Provided text -
========================

# I have no idea what this is...



## benny (Mar 13, 2005)

Does anybody has any idea?

Cheers,


----------



## hastatus (Jan 16, 2003)

A straight flank view would be of more value. From what I can see there are small bars on the flank suggesting S. compressus. The reddish-orange eyes are not deep enough in red to suggest S. rhombeus.


----------



## AzNP (May 21, 2003)

thats one heck of a pic 
i've never seen a compressus this size so i wouldnt know .. i thought it was a rhom at first 
damn this id thing is complicated


----------



## Rigor_mortiZ_Rhom (Dec 21, 2003)

Looks Rhombish to me...:rock:


----------



## rbp 4 135 (Mar 2, 2004)

i thought rohm to but those spots, how bigh is this fish, the spots dont look much like juvi rohm spots....


----------



## necroxeon (Jan 21, 2005)

Its a chicken...

Ok what size is this fish do u know ???
Looks large and has orange eyes....Comp maybe ...Looks a lot like a rhom though...Nice fish.


----------



## rchan11 (May 6, 2004)

Looks like the Gold Diamond Rhom Pedro is selling.


----------



## Death in #'s (Apr 29, 2003)

i would say an compressus do to the bars


----------



## mashunter18 (Jan 2, 2004)

Why not altuvie Frank??

Also that fish looks to be 8-9" dont s. compressus get "taller" when they start getting that big??

========================

Provided records -
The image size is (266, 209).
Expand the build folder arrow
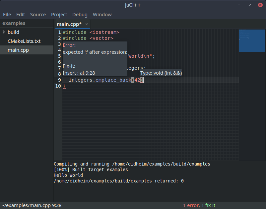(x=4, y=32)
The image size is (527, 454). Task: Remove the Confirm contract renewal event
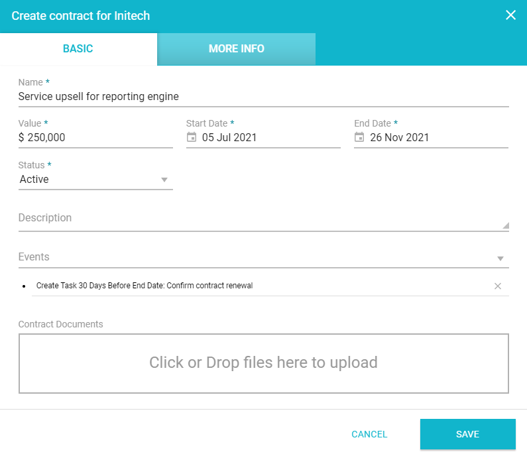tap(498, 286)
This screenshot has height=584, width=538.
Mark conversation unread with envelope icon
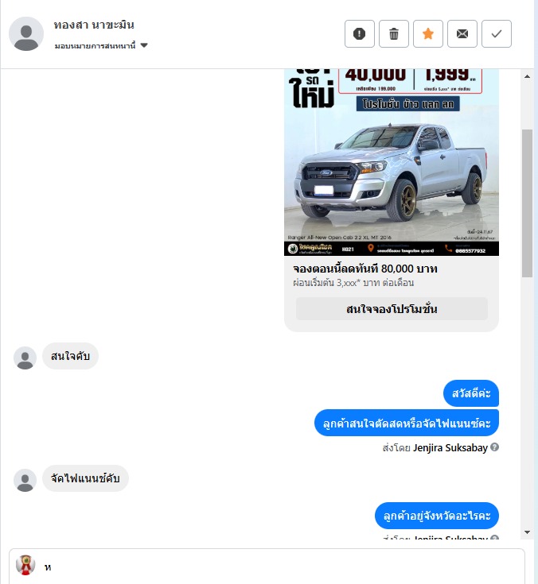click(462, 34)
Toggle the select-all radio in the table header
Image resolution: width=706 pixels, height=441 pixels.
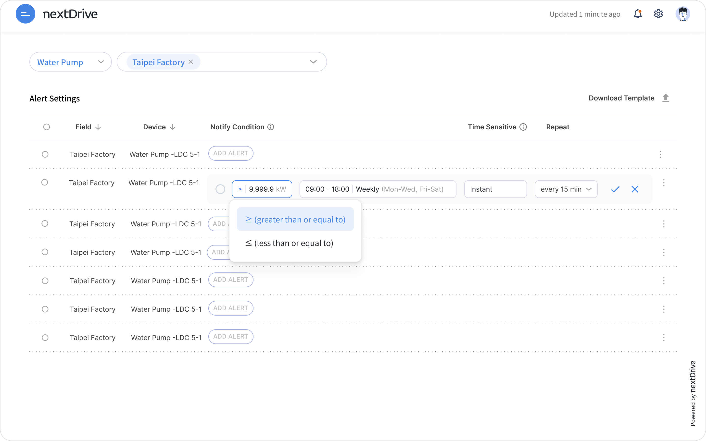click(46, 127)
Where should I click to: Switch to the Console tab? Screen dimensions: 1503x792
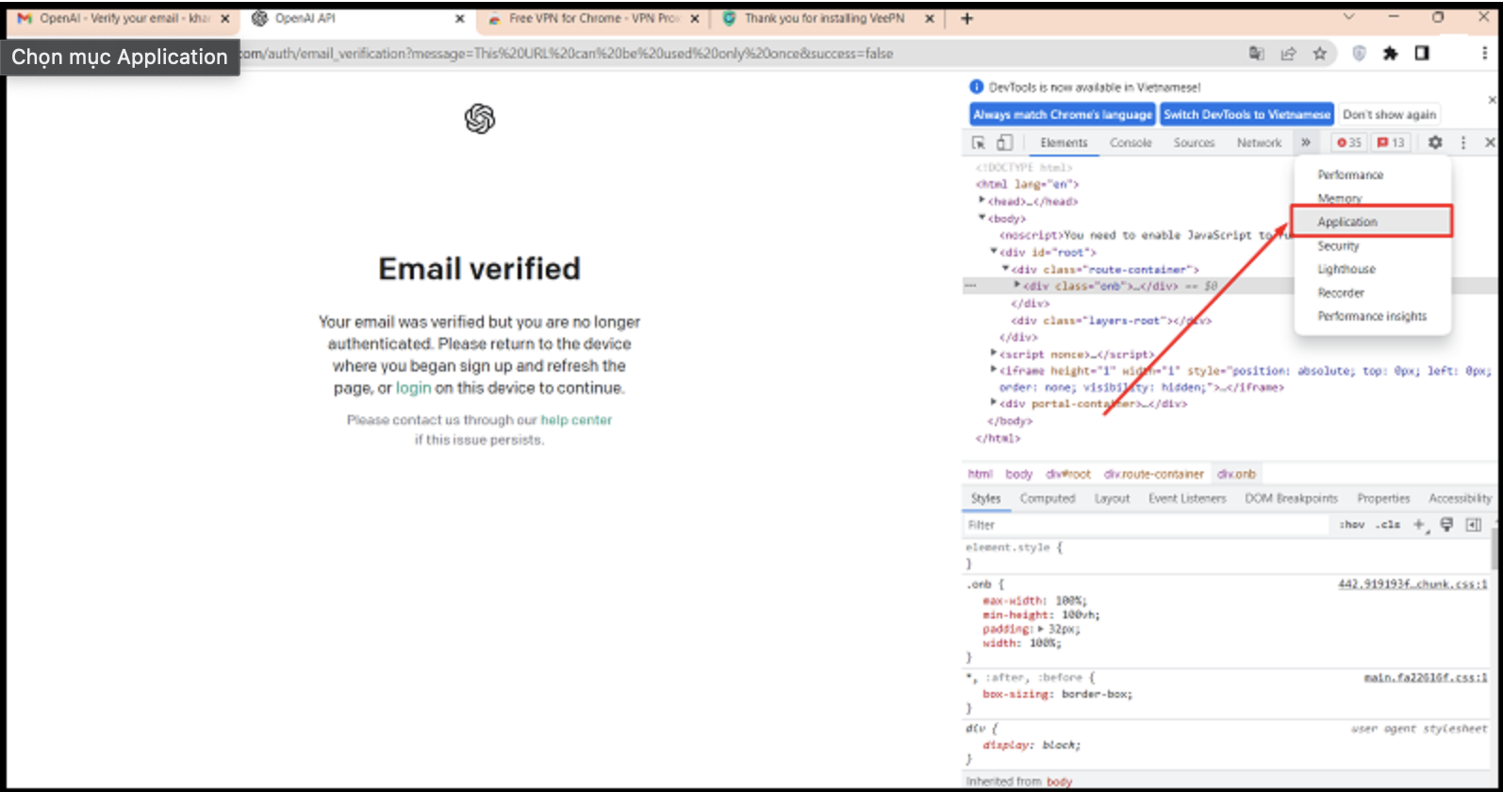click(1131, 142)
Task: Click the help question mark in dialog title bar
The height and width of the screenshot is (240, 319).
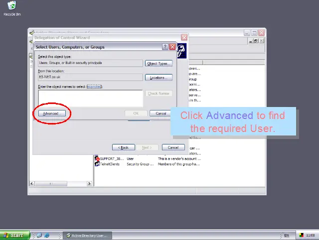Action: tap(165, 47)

========================

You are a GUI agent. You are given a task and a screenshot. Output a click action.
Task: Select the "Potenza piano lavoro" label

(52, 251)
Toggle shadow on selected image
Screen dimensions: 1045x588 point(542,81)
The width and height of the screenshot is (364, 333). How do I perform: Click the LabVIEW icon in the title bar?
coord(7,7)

========================

Tasks to perform -
1 - Copy out the fish identification thread from "## hastatus (Jan" to "(May 21, 2003)".
2 - Render this sentence from the fish identification thread in Spanish: "A straight flank view would be of more value."
3 - Carry on the fish identification thread with a further reply after its last post.

Answers to the problems -
1 -
## hastatus (Jan 16, 2003)

A straight flank view would be of more value. From what I can see there are small bars on the flank suggesting S. compressus. The reddish-orange eyes are not deep enough in red to suggest S. rhombeus.


----------



## AzNP (May 21, 2003)

2 - Una vista directa del flanco sería de más valor.

3 -
Just trying to learn, not challenge


----------



## hastatus (Jan 16, 2003)

> mashunter18 Posted Today, 05:14 PM
> Why not altuvie Frank??
> 
> Also that fish looks to be 8-9" dont s. compressus get "taller" when they start getting that big??
> ...


Not to worry, I know its not a challenge. I can tell the difference between those that wish to learn and those that are just plain A-holes.








It could be S. altuvei, no way of really knowing with the angle of the fish. I'm just looking at the spotting and bars which seem to extend to the belly. If "benny" had said the fish was from Venezuela then we wouldn't be writing about it. But since S. compressus is relatively common, one has to take a shot that this might be correct. Few characters separate S. altuvei from S. compressus (probably about 5 or 6 things) very close species.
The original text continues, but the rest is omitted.